Instructions: Implement normalize. First compute the maximum (a read-only pass), then scale every element (a mutable pass). The trick is to make sure the read borrow has fully ended before the write borrow begins — non-lexical lifetimes will allow this if you compute max into its own variable first.

fn normalize(values: &mut Vec<f64>) {
    // TODO: divide every element by the maximum value
}


fn main() {
    let mut samples = vec![2.0, 4.0, 8.0];
    normalize(&mut samples);
    println!("{samples:?}"); // expected: [0.25, 0.5, 1.0]
}
Solution 
fn normalize(values: &mut Vec<f64>) {
    // Read pass: the shared borrow inside `iter()` ends when `max` is computed.
    let max = values.iter().cloned().fold(f64::MIN, f64::max);
    if max == 0.0 {
        return; // avoid dividing by zero
    }
    // Write pass: now the &mut is exclusive.
    for v in values.iter_mut() {
        *v /= max;
    }
}


fn main() {
    let mut samples = vec![2.0, 4.0, 8.0];
    normalize(&mut samples);
    println!("{samples:?}"); // [0.25, 0.5, 1.0]
}

Output:

[0.25, 0.5, 1.0]

Exercise 3: A Counter with &mut self

Section titled “Exercise 3: A Counter with &mut self”

Difficulty: Medium

Objective: Build a Counter struct whose increment method mutates the counter through &mut self and returns the new value.
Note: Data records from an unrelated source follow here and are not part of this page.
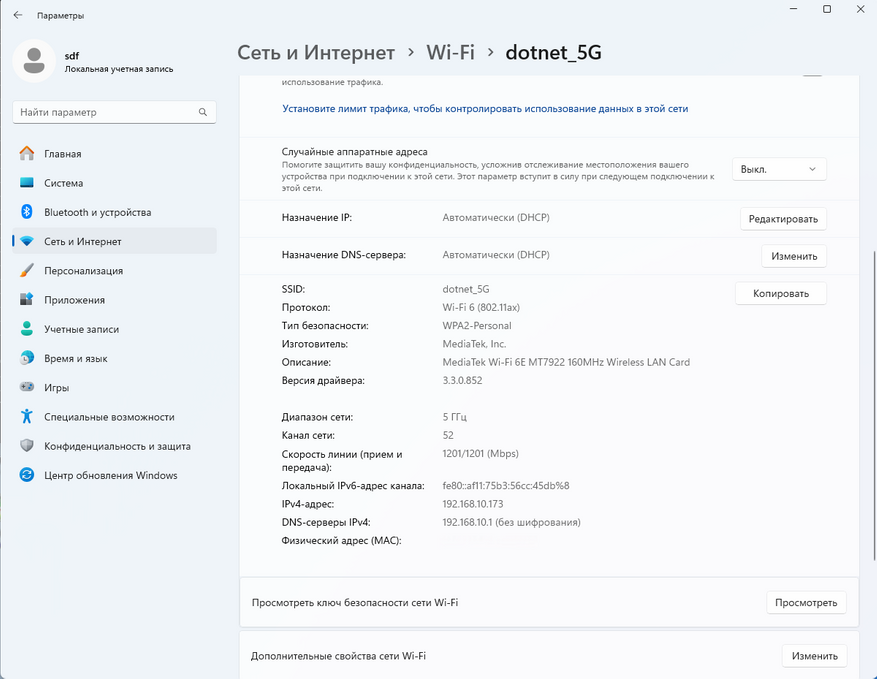Go to Сеть и Интернет breadcrumb
The image size is (877, 679).
tap(316, 53)
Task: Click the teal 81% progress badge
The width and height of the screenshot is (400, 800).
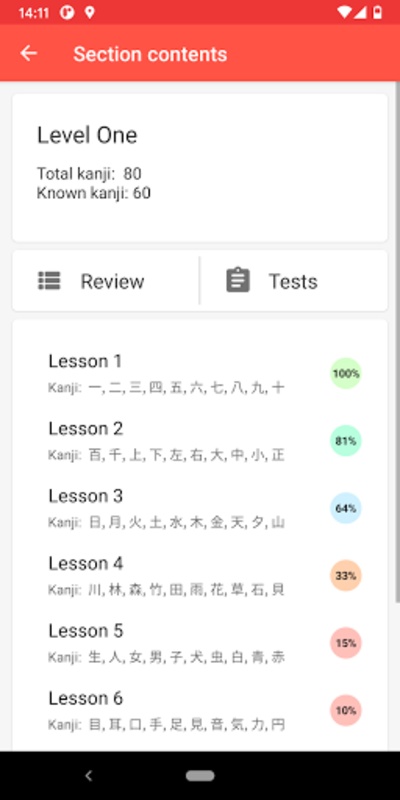Action: pyautogui.click(x=346, y=441)
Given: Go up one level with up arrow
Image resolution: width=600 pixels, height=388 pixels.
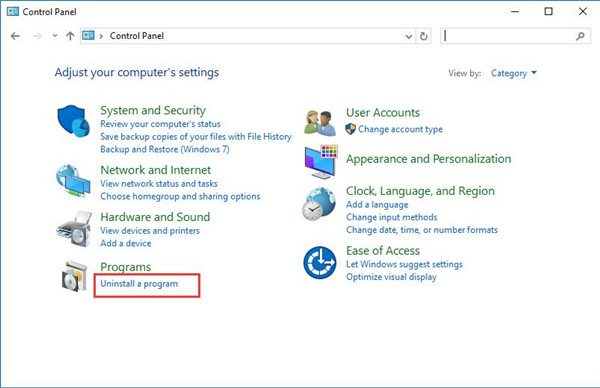Looking at the screenshot, I should click(70, 36).
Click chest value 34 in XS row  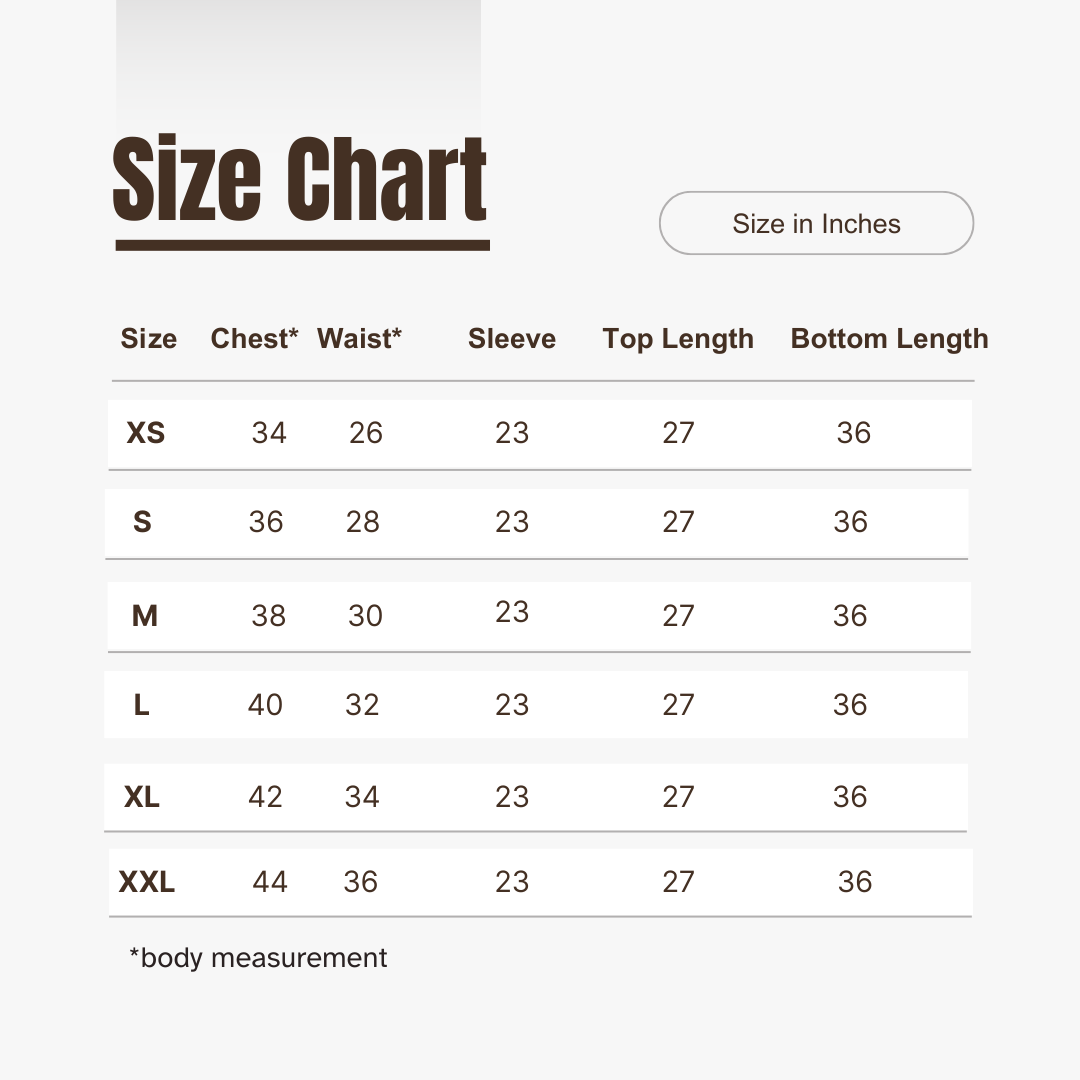click(269, 433)
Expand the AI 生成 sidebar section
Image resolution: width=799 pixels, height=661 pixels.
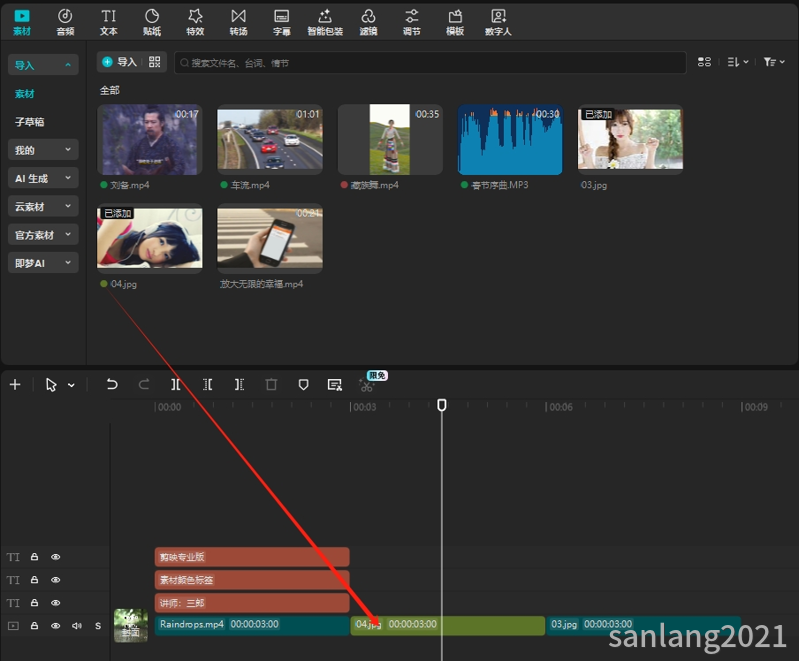point(43,178)
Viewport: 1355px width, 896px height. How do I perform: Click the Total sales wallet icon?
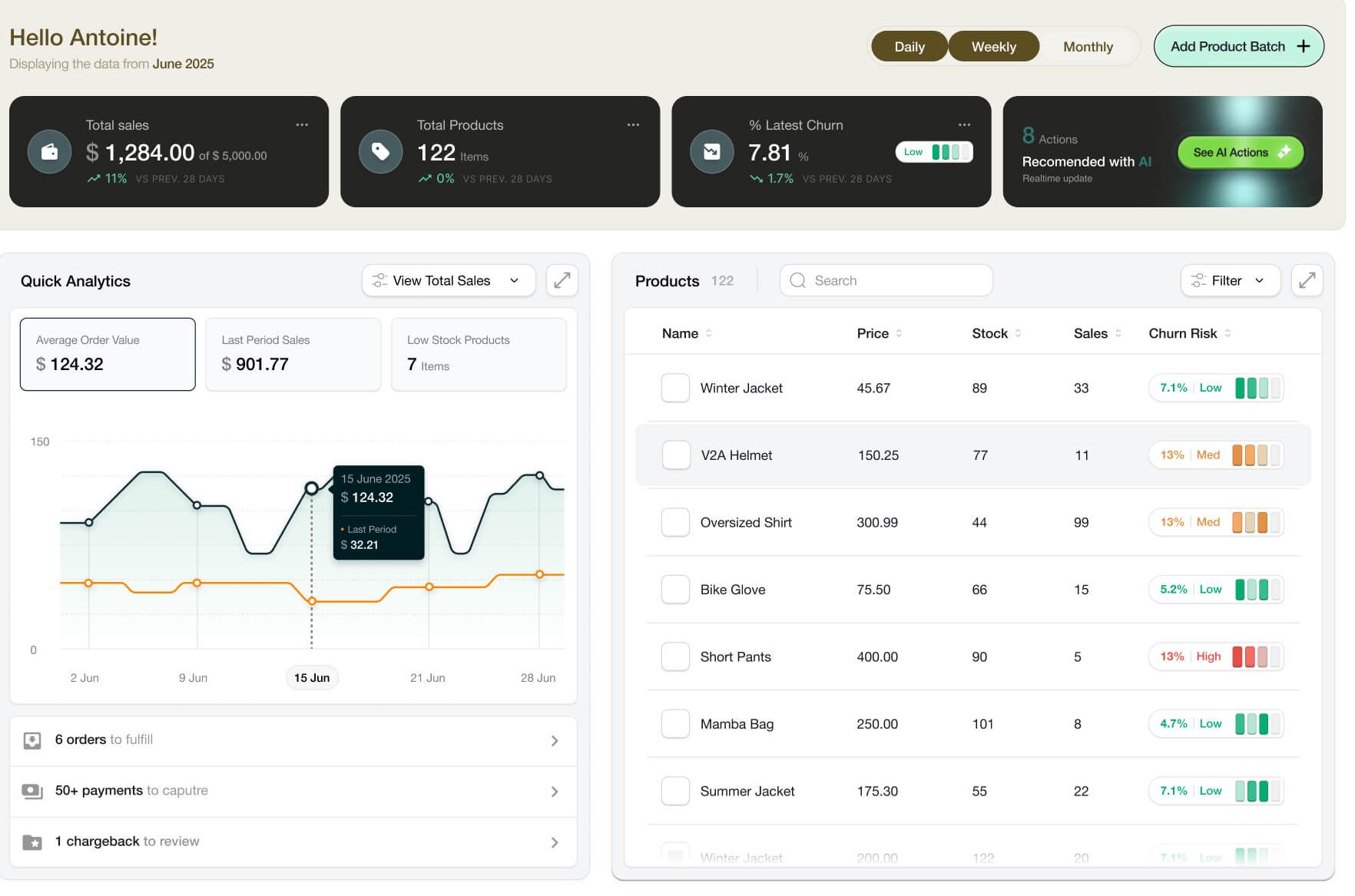[x=49, y=152]
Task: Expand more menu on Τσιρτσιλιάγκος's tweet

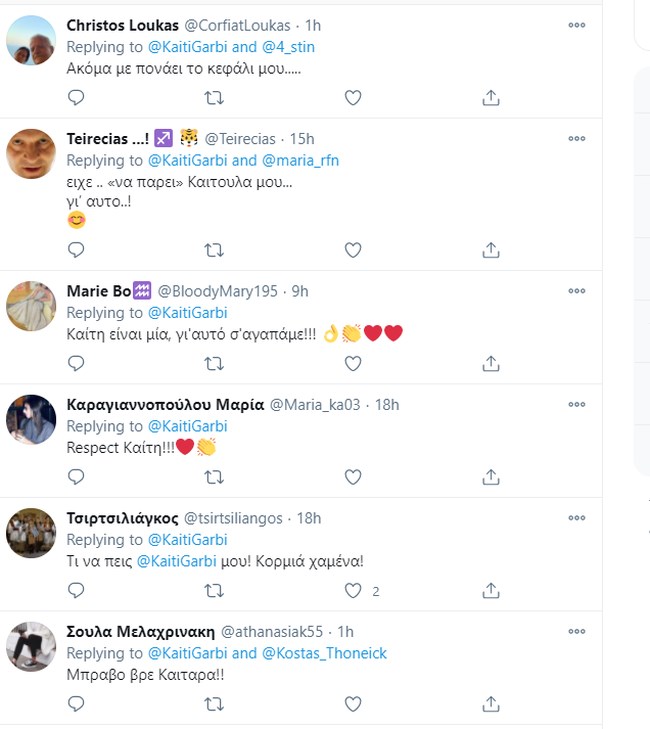Action: (577, 518)
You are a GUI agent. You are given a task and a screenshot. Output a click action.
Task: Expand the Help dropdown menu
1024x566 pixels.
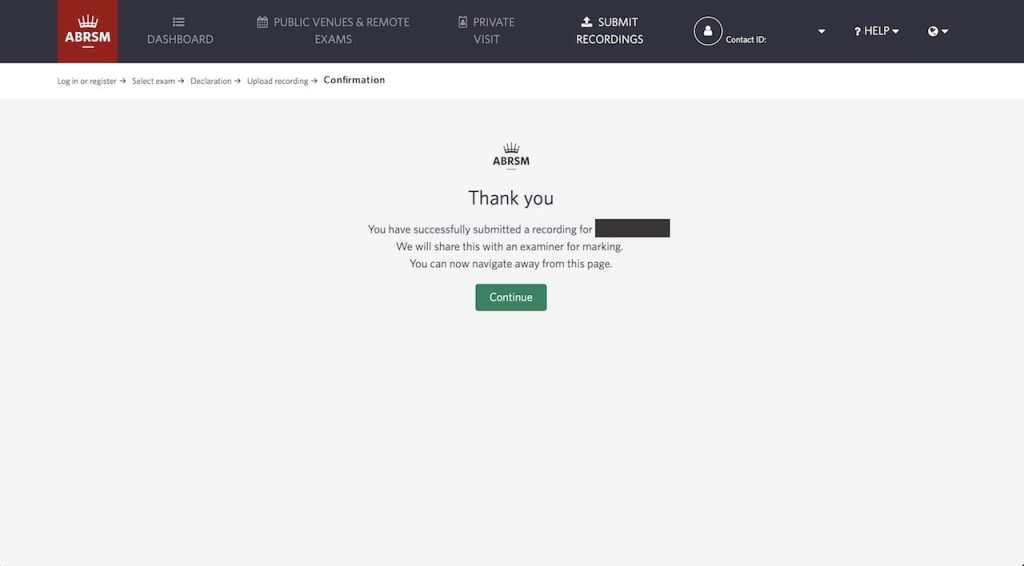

Instructions: Implement Counter::new and Counter::increment. Calling increment twice on a fresh counter should print 1 then 2. Think about why the binding in main must be mut.

struct Counter {
    count: u32,
}


impl Counter {
    fn new() -> Self {
        // TODO
    }


    fn increment(&mut self) -> u32 {
        // TODO: bump the count and return the new value
    }
}


fn main() {
    let mut c = Counter::new();
    println!("{}", c.increment()); // 1
    println!("{}", c.increment()); // 2
}
Solution 
struct Counter {
    count: u32,
}


impl Counter {
    fn new() -> Self {
        Counter { count: 0 }
    }


    fn increment(&mut self) -> u32 {
        self.count += 1;
        self.count
    }
}


fn main() {
    let mut c = Counter::new(); // `mut` is required to call a &mut self method
    println!("{}", c.increment()); // 1
    println!("{}", c.increment()); // 2
}

Output:

1
2

main’s binding must be let mut c because increment takes &mut self: calling it implicitly creates a mutable borrow of c, which is only allowed on a mutable binding.